- **ЗАДАНИЕ**
Перепишите весь материал ниже, заменив «computer-use agent» на «desktop agent» и оставив всё прочее без изменений.

○ ○ ○ ○

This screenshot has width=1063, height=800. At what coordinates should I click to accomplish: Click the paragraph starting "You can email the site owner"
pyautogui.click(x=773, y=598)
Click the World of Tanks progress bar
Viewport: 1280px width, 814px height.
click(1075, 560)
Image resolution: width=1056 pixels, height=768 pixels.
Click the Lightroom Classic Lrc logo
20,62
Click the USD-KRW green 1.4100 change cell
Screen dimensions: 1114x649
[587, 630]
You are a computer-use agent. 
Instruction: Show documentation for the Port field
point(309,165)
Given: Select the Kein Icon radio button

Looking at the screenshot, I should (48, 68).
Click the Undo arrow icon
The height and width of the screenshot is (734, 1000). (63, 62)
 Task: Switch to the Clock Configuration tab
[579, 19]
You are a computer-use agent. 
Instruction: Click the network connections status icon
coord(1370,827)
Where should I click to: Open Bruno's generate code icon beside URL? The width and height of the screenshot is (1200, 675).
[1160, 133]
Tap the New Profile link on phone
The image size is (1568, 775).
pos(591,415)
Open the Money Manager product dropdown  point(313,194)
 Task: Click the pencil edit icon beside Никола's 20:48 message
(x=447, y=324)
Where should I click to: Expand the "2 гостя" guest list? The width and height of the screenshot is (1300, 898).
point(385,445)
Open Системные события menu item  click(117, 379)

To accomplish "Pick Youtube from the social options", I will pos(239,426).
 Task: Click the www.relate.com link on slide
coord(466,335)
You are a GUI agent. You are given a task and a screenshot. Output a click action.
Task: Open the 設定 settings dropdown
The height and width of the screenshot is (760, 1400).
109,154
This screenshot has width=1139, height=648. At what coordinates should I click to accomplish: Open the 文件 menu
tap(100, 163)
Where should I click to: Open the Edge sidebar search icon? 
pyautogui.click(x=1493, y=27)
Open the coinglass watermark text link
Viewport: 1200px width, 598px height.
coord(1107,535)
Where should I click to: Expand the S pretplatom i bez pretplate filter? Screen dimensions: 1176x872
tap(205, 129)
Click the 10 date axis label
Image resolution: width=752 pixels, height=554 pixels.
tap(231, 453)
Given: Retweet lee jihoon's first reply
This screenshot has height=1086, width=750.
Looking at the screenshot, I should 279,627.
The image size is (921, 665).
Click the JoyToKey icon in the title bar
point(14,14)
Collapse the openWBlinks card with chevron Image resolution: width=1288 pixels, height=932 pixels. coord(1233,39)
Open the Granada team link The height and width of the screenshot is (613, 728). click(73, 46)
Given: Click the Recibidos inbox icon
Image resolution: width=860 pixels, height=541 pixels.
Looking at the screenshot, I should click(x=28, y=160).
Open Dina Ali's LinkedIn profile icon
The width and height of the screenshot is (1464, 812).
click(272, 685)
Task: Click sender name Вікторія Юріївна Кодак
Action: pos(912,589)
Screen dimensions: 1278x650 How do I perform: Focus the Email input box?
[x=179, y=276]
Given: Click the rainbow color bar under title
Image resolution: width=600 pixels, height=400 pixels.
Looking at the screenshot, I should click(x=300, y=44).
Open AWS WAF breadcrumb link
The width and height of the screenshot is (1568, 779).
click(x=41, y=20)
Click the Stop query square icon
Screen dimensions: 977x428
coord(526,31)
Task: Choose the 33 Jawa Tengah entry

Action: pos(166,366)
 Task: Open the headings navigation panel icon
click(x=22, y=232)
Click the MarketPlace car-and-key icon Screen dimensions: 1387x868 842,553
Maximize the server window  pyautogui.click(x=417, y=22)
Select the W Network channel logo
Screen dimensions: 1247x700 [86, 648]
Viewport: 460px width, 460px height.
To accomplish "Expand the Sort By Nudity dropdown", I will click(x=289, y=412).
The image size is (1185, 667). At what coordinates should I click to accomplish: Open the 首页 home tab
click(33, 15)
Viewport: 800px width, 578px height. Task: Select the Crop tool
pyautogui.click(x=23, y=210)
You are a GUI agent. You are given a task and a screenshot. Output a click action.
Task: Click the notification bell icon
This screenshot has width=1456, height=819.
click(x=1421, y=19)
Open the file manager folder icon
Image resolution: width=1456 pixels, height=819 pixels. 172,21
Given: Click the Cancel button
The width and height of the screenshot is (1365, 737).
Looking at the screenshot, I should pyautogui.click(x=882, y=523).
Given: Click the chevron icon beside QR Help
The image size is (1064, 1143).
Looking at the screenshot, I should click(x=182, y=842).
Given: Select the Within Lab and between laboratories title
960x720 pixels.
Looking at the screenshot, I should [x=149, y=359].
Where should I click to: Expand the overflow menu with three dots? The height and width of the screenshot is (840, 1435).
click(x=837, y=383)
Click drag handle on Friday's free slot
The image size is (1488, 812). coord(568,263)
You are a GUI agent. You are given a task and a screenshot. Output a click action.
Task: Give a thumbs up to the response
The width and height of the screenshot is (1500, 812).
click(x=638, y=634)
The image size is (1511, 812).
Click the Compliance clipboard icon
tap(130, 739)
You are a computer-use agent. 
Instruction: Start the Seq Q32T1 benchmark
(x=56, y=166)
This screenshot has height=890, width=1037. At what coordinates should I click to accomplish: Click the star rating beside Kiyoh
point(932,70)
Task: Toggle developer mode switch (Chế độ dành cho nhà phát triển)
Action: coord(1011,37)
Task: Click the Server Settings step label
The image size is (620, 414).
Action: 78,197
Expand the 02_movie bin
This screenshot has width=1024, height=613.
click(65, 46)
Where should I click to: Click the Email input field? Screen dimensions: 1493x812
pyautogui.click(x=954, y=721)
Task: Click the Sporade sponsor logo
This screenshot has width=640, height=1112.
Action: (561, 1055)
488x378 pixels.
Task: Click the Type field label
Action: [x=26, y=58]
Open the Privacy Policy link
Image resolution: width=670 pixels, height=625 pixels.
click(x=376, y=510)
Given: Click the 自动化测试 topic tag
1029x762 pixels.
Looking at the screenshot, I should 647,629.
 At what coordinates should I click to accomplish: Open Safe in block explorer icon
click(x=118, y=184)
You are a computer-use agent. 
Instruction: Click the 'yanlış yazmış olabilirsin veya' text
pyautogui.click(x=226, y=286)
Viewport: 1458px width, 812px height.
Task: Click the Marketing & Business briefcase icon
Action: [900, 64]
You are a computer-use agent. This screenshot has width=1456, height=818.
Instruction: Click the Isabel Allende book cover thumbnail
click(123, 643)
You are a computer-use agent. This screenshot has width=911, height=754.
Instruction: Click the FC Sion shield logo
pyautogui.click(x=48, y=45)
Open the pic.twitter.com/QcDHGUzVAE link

○ ○ ○ ○

- **РЕШЕНИЕ**
This screenshot has width=1063, height=800. At what coordinates should I click to accomplish: Click the paragraph starting "You can email the site owner"
pyautogui.click(x=773, y=598)
Click the World of Tanks progress bar
Viewport: 1280px width, 814px height.
click(1075, 560)
Image resolution: width=1056 pixels, height=768 pixels.
Click the Lightroom Classic Lrc logo
20,62
Click the USD-KRW green 1.4100 change cell
Screen dimensions: 1114x649
[587, 630]
You are a desktop agent. 
Instruction: Show documentation for the Port field
point(309,165)
Given: Select the Kein Icon radio button

Looking at the screenshot, I should (48, 68).
Click the Undo arrow icon
The height and width of the screenshot is (734, 1000). (63, 62)
 Task: Switch to the Clock Configuration tab
[579, 19]
You are a desktop agent. 
Instruction: Click the network connections status icon
coord(1370,827)
Where should I click to: Open Bruno's generate code icon beside URL? The width and height of the screenshot is (1200, 675).
[1160, 133]
Tap the New Profile link on phone
The image size is (1568, 775).
pos(591,415)
Open the Money Manager product dropdown  point(313,194)
 Task: Click the pencil edit icon beside Никола's 20:48 message
(x=447, y=324)
Where should I click to: Expand the "2 гостя" guest list? The width and height of the screenshot is (1300, 898).
point(385,445)
Open Системные события menu item  click(117, 379)

To accomplish "Pick Youtube from the social options", I will pos(239,426).
 Task: Click the www.relate.com link on slide
coord(466,335)
You are a GUI agent. You are given a task and a screenshot. Output a click action.
Task: Open the 設定 settings dropdown
The height and width of the screenshot is (760, 1400).
109,154
This screenshot has width=1139, height=648. At what coordinates should I click to accomplish: Open the 文件 menu
tap(100, 163)
Where should I click to: Open the Edge sidebar search icon? 
pyautogui.click(x=1493, y=27)
Open the coinglass watermark text link
Viewport: 1200px width, 598px height.
coord(1107,535)
Where should I click to: Expand the S pretplatom i bez pretplate filter? Screen dimensions: 1176x872
tap(205, 129)
Click the 10 date axis label
Image resolution: width=752 pixels, height=554 pixels.
tap(231, 453)
Given: Retweet lee jihoon's first reply
This screenshot has height=1086, width=750.
Looking at the screenshot, I should 279,627.
The image size is (921, 665).
Click the JoyToKey icon in the title bar
point(14,14)
Collapse the openWBlinks card with chevron Image resolution: width=1288 pixels, height=932 pixels. coord(1233,39)
Open the Granada team link The height and width of the screenshot is (613, 728). click(73, 46)
Given: Click the Recibidos inbox icon
Image resolution: width=860 pixels, height=541 pixels.
Looking at the screenshot, I should click(x=28, y=160).
Open Dina Ali's LinkedIn profile icon
The width and height of the screenshot is (1464, 812).
click(272, 685)
Task: Click sender name Вікторія Юріївна Кодак
Action: pos(912,589)
Screen dimensions: 1278x650 How do I perform: Focus the Email input box?
[x=179, y=276]
Given: Click the rainbow color bar under title
Image resolution: width=600 pixels, height=400 pixels.
Looking at the screenshot, I should click(x=300, y=44).
Open AWS WAF breadcrumb link
The width and height of the screenshot is (1568, 779).
click(x=41, y=20)
Click the Stop query square icon
Screen dimensions: 977x428
coord(526,31)
Task: Choose the 33 Jawa Tengah entry

Action: pos(166,366)
 Task: Open the headings navigation panel icon
click(x=22, y=232)
Click the MarketPlace car-and-key icon Screen dimensions: 1387x868 842,553
Maximize the server window  pyautogui.click(x=417, y=22)
Select the W Network channel logo
Screen dimensions: 1247x700 [86, 648]
Viewport: 460px width, 460px height.
To accomplish "Expand the Sort By Nudity dropdown", I will click(x=289, y=412).
The image size is (1185, 667). At what coordinates should I click to accomplish: Open the 首页 home tab
click(33, 15)
Viewport: 800px width, 578px height. Task: Select the Crop tool
pyautogui.click(x=23, y=210)
You are a GUI agent. You are given a task and a screenshot. Output a click action.
Task: Click the notification bell icon
This screenshot has width=1456, height=819.
click(x=1421, y=19)
Open the file manager folder icon
Image resolution: width=1456 pixels, height=819 pixels. 172,21
Given: Click the Cancel button
The width and height of the screenshot is (1365, 737).
Looking at the screenshot, I should pyautogui.click(x=882, y=523).
Given: Click the chevron icon beside QR Help
The image size is (1064, 1143).
Looking at the screenshot, I should click(x=182, y=842).
Given: Select the Within Lab and between laboratories title
960x720 pixels.
Looking at the screenshot, I should [x=149, y=359].
Where should I click to: Expand the overflow menu with three dots? The height and width of the screenshot is (840, 1435).
click(x=837, y=383)
Click drag handle on Friday's free slot
The image size is (1488, 812). coord(568,263)
You are a GUI agent. You are given a task and a screenshot. Output a click action.
Task: Give a thumbs up to the response
The width and height of the screenshot is (1500, 812).
click(x=638, y=634)
The image size is (1511, 812).
Click the Compliance clipboard icon
tap(130, 739)
You are a desktop agent. 
Instruction: Start the Seq Q32T1 benchmark
(x=56, y=166)
This screenshot has height=890, width=1037. At what coordinates should I click to accomplish: Click the star rating beside Kiyoh
point(932,70)
Task: Toggle developer mode switch (Chế độ dành cho nhà phát triển)
Action: coord(1011,37)
Task: Click the Server Settings step label
The image size is (620, 414).
Action: 78,197
Expand the 02_movie bin
This screenshot has width=1024, height=613.
click(65, 46)
Where should I click to: Click the Email input field? Screen dimensions: 1493x812
pyautogui.click(x=954, y=721)
Task: Click the Sporade sponsor logo
This screenshot has width=640, height=1112.
Action: (561, 1055)
488x378 pixels.
Task: Click the Type field label
Action: [x=26, y=58]
Open the Privacy Policy link
Image resolution: width=670 pixels, height=625 pixels.
click(x=376, y=510)
Given: Click the 自动化测试 topic tag
1029x762 pixels.
Looking at the screenshot, I should 647,629.
 At what coordinates should I click to accomplish: Open Safe in block explorer icon
click(x=118, y=184)
You are a desktop agent. 
Instruction: Click the 'yanlış yazmış olabilirsin veya' text
pyautogui.click(x=226, y=286)
Viewport: 1458px width, 812px height.
Task: Click the Marketing & Business briefcase icon
Action: [900, 64]
You are a desktop agent. This screenshot has width=1456, height=818.
Instruction: Click the Isabel Allende book cover thumbnail
click(123, 643)
You are a desktop agent. This screenshot has width=911, height=754.
Instruction: Click the FC Sion shield logo
pyautogui.click(x=48, y=45)
Open the pic.twitter.com/QcDHGUzVAE link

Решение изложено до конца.